The same way one can't simply study physics in bits and pieces, the same thing applies to mathematics. As Mary Boas had stated in her book, sometime a physics major needs more math than even a math major! You need to study the same set of mathematics that is needed by any physics major. There is no shortcut around this. If you pick up Boas's text "Mathematical Methods in the Physical Science", that's the starting point of all the different topics in mathematics that one will need for ANY subject area in physics.

Only after you've mastered this can you diverge into more in-depth and advanced topics in mathematics that certain areas of physics may require.

Zz.
 
  • #11
In principle I agree; a certain standard repertoire in mathematics is mandatory. In the German curriculum at universities that's Analysis 1-4, Linear Algebra, Functional Analysis. However one should also encourage an interested student just to start to read an introductory textbook and then fill the math gaps when necessary with additional math books.

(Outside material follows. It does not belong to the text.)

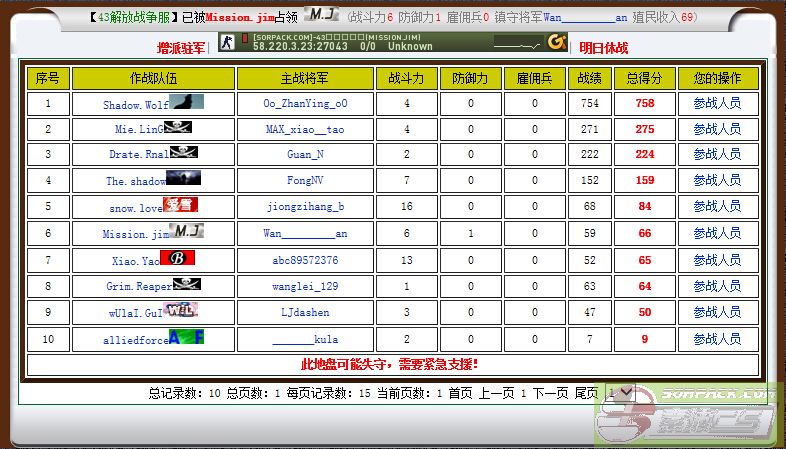Click the Mie.LinG skull flag icon
786x449 pixels.
click(178, 127)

I can't say anything about Boas since I don't know this book very well.
 
  • #13
ZapperZ said:
This thread has an underlying, implicit fallacy that one can simply pick up bit and pieces of something, and be sufficient to understand a particular subject.

The same way one can't simply study physics in bits and pieces, the same thing applies to mathematics. As Mary Boas had stated in her book, sometime a physics major needs more math than even a math major! You need to study the same set of mathematics that is needed by any physics major. There is no shortcut around this. If you pick up Boas's text "Mathematical Methods in the Physical Science", that's the starting point of all the different topics in mathematics that one will need for ANY subject area in physics.

Only after you've mastered this can you diverge into more in-depth and advanced topics in mathematics that certain areas of physics may require.

Zz.

That is not true.

There is not any fallacy, and I don't expect to learn something extremely complex "easily".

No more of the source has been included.